THE PNEUMATIC PHIAL.
Provide a phial one-fourth filled with any coloured water, and with a glass tube passing through the cork, or cemented into the neck of the phial, so as to be air-tight; the tube may reach to within a quarter of an inch of the bottom of the phial, so as to dip below the surface of the liquid. Hold this little instrument before the fire, or plunge it into hot water, when the air that is in the phial will expand, and force up the coloured liquor into the tube.
RESIN BUBBLES.
Dip the bowl of a tobacco-pipe into melted resin, hold the pipe in a vertical position, and blow through it; when bubbles of various sizes will be formed, of a brilliant silvery hue, and in a variety of colours.
MOISTURE OF THE ATMOSPHERE.
Moisture is always present in the air, even when it is driest.
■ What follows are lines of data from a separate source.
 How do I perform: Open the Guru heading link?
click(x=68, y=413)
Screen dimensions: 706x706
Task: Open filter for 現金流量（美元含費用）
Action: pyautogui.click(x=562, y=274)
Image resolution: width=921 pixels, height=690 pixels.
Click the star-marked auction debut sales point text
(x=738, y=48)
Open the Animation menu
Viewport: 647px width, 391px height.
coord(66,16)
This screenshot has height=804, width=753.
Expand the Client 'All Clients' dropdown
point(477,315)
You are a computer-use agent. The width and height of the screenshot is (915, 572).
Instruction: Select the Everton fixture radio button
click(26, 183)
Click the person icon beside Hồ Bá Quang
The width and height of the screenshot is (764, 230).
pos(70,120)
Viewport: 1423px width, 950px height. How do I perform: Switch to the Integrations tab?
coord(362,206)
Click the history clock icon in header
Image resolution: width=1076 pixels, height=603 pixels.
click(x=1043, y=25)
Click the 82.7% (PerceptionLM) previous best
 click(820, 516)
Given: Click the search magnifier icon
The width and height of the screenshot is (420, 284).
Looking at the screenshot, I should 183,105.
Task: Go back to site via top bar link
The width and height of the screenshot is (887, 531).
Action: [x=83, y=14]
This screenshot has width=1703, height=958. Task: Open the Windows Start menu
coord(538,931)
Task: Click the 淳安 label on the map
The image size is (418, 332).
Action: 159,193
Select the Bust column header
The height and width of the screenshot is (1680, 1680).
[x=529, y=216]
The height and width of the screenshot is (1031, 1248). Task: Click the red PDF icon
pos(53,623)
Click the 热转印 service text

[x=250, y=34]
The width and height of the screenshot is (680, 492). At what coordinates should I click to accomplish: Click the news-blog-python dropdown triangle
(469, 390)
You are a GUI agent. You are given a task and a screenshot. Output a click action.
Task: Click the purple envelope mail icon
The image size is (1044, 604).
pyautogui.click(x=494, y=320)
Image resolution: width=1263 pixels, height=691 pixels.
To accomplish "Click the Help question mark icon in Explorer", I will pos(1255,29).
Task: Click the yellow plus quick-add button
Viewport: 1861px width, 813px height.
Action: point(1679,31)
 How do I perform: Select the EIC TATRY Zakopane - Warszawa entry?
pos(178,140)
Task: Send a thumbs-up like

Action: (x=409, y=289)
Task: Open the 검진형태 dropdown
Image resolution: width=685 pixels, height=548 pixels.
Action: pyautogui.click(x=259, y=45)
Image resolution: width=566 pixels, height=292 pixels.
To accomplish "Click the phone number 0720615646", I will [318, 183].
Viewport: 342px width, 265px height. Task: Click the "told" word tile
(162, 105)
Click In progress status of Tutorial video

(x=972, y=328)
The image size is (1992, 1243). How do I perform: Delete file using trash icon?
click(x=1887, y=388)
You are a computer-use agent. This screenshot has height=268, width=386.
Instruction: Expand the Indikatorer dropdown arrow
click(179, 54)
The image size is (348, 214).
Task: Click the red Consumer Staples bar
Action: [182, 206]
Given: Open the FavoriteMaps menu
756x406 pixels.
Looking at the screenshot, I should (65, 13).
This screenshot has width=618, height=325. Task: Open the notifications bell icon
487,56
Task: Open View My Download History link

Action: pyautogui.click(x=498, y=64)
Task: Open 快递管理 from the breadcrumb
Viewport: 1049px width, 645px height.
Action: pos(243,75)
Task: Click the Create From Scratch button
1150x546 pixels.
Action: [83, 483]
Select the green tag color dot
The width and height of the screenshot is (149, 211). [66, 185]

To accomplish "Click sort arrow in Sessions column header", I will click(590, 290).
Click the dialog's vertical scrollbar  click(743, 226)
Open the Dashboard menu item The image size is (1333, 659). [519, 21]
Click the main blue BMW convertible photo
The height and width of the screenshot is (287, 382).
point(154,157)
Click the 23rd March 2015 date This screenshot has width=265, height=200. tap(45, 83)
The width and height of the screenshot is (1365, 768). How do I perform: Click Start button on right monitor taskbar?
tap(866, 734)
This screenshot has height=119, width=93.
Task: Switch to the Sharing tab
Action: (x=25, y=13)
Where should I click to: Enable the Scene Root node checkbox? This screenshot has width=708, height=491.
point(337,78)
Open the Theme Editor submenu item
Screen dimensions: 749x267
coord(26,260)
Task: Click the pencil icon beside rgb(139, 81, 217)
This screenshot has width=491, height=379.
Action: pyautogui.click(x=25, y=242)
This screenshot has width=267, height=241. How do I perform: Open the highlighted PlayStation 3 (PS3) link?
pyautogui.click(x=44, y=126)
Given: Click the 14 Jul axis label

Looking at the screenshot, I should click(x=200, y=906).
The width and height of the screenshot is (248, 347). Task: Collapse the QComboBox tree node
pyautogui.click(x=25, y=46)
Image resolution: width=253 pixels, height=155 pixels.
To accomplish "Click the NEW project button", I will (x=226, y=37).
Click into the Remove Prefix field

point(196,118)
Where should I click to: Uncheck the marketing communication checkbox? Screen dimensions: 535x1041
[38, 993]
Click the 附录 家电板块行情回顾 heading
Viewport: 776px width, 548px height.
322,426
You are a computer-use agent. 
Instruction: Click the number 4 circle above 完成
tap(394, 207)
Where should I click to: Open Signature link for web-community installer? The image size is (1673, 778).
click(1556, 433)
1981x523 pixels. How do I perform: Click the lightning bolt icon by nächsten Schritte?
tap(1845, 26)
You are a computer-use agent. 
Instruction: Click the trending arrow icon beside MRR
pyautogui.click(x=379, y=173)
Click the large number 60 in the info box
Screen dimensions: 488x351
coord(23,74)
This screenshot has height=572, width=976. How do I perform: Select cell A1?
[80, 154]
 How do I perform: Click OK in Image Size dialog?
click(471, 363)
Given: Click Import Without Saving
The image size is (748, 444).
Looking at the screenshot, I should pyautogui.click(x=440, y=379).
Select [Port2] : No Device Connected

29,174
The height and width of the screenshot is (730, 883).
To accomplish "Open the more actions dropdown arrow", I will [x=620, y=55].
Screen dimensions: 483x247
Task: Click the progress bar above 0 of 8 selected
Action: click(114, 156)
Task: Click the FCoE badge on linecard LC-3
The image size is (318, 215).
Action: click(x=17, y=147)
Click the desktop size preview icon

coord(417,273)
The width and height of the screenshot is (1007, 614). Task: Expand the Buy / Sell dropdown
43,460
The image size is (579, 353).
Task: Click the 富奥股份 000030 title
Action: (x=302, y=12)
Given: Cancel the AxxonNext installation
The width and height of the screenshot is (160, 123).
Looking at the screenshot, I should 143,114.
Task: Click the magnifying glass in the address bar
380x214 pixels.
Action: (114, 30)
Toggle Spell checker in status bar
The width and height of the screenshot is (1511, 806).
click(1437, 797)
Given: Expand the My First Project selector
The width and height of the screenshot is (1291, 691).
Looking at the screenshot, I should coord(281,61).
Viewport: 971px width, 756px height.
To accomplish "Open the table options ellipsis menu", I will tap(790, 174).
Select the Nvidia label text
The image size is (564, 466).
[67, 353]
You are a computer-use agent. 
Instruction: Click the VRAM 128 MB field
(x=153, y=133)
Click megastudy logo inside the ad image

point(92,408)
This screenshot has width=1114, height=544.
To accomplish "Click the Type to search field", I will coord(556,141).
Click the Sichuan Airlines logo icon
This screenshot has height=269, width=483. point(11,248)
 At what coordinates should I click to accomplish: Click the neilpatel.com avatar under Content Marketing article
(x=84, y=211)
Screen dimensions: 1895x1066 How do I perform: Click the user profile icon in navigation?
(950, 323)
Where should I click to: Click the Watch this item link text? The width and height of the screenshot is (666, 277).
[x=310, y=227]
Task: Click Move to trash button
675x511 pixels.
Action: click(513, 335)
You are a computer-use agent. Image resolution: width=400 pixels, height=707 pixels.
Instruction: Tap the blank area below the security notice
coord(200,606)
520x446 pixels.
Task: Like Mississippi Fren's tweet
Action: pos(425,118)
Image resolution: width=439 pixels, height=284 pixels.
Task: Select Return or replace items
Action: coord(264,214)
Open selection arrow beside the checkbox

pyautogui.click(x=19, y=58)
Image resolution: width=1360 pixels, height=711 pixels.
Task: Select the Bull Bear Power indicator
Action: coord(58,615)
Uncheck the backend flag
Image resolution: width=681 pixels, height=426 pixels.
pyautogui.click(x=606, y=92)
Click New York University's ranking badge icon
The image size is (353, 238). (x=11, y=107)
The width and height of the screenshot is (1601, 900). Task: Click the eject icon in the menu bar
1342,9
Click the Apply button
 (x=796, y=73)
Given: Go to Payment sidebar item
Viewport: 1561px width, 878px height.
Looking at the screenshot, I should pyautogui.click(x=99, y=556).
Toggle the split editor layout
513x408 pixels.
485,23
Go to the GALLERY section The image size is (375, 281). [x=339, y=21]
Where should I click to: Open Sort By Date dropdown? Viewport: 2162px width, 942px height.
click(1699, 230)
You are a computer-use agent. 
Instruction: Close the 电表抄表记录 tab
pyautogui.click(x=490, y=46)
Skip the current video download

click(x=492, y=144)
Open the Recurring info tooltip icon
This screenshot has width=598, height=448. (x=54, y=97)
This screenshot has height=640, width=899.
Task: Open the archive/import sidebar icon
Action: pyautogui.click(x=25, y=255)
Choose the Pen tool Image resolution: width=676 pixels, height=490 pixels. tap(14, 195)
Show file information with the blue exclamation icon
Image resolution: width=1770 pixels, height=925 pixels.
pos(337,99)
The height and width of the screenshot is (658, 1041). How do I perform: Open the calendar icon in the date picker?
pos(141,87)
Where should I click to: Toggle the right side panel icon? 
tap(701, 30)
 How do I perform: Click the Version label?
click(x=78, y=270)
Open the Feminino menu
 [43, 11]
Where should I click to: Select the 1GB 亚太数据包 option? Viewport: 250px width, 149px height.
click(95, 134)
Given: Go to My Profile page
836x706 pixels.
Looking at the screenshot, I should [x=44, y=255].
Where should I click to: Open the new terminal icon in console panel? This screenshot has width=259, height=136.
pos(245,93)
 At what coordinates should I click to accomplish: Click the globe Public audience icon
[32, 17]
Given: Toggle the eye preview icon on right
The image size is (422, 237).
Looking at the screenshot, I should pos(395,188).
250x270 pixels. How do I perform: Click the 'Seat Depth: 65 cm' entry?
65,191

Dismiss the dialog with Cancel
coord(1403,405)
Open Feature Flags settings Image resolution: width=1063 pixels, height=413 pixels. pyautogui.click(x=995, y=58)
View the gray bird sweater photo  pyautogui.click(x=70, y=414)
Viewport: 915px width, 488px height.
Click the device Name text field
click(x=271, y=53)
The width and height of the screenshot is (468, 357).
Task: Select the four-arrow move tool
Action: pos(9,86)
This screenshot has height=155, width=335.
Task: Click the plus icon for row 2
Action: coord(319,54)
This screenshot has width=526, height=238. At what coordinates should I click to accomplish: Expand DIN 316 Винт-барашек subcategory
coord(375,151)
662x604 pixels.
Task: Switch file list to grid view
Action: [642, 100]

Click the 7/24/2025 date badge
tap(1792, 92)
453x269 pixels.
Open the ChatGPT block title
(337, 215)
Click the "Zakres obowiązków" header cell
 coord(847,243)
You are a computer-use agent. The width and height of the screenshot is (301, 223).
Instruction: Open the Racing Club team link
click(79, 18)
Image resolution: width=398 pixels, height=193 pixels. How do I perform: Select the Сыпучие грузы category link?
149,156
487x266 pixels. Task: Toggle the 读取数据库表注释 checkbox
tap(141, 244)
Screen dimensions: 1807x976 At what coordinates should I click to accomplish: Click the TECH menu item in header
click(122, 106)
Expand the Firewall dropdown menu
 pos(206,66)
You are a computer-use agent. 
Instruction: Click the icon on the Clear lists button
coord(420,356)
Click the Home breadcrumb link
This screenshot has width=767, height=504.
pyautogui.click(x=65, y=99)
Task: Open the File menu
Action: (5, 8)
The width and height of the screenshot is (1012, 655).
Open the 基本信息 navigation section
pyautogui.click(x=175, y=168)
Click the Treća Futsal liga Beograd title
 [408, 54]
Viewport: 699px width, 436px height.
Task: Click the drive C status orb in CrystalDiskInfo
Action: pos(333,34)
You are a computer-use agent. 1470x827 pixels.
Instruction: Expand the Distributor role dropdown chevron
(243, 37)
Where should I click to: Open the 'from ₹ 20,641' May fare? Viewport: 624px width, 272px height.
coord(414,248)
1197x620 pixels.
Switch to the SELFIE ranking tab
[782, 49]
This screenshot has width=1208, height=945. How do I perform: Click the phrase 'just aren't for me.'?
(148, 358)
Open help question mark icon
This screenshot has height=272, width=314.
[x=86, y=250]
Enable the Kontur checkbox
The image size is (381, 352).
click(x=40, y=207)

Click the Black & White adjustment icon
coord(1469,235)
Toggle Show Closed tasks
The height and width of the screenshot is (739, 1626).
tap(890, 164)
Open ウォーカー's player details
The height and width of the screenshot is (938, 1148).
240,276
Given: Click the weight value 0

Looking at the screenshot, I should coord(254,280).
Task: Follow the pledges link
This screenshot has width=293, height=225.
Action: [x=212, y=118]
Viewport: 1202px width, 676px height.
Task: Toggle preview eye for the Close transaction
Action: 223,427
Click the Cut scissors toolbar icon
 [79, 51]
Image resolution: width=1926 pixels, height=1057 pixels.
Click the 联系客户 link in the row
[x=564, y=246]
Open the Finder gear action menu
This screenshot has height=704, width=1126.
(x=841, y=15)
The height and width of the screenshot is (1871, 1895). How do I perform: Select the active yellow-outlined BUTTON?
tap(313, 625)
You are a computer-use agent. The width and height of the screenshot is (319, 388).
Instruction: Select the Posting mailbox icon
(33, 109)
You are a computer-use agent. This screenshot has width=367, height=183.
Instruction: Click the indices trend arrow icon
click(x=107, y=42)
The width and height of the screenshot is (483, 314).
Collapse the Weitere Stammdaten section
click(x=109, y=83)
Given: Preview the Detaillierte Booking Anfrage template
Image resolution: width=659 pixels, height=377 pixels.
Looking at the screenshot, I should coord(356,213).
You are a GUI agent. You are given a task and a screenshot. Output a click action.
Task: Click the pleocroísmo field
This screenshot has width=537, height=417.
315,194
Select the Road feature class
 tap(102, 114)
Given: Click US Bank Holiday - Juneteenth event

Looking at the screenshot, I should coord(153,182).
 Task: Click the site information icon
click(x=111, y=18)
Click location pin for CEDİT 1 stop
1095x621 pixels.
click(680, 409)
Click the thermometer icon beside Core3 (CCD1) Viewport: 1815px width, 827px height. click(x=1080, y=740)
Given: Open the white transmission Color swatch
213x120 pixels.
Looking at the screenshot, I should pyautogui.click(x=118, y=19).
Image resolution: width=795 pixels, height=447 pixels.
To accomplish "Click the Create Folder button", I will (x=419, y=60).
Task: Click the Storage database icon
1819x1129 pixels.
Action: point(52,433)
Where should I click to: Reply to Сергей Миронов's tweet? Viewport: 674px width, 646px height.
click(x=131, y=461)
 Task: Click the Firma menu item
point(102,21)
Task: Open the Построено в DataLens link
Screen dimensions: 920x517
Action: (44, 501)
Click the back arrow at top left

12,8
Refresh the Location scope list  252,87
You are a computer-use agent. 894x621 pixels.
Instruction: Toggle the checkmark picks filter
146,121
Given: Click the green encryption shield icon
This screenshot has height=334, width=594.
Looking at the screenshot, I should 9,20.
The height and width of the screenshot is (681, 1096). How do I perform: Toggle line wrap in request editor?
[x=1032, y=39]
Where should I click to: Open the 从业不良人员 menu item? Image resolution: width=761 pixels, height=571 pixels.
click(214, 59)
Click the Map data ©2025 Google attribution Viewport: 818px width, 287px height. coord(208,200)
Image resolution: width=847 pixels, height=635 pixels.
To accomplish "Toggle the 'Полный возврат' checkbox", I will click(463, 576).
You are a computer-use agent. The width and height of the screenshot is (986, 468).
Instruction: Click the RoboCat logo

To prove this, press a piece of sheet copper into the form of a cup; place on it a piece of phosphorus, thoroughly dried between blotting-paper; put the cup on a dry plate, and beside it a small piece of quick-lime; turn over it a glass tumbler, and leave it for ten minutes, that the lime may remove all moisture from the included air; take off the tumbler, touch the phosphorus with a hot wire, and instantly replace the glass; when a dry solid will be formed, resembling snow. As soon as the flame is extinct, examine the plate; when the solid will, in a very short time, attract so much water from the air, that it will pass into small drops of liquid.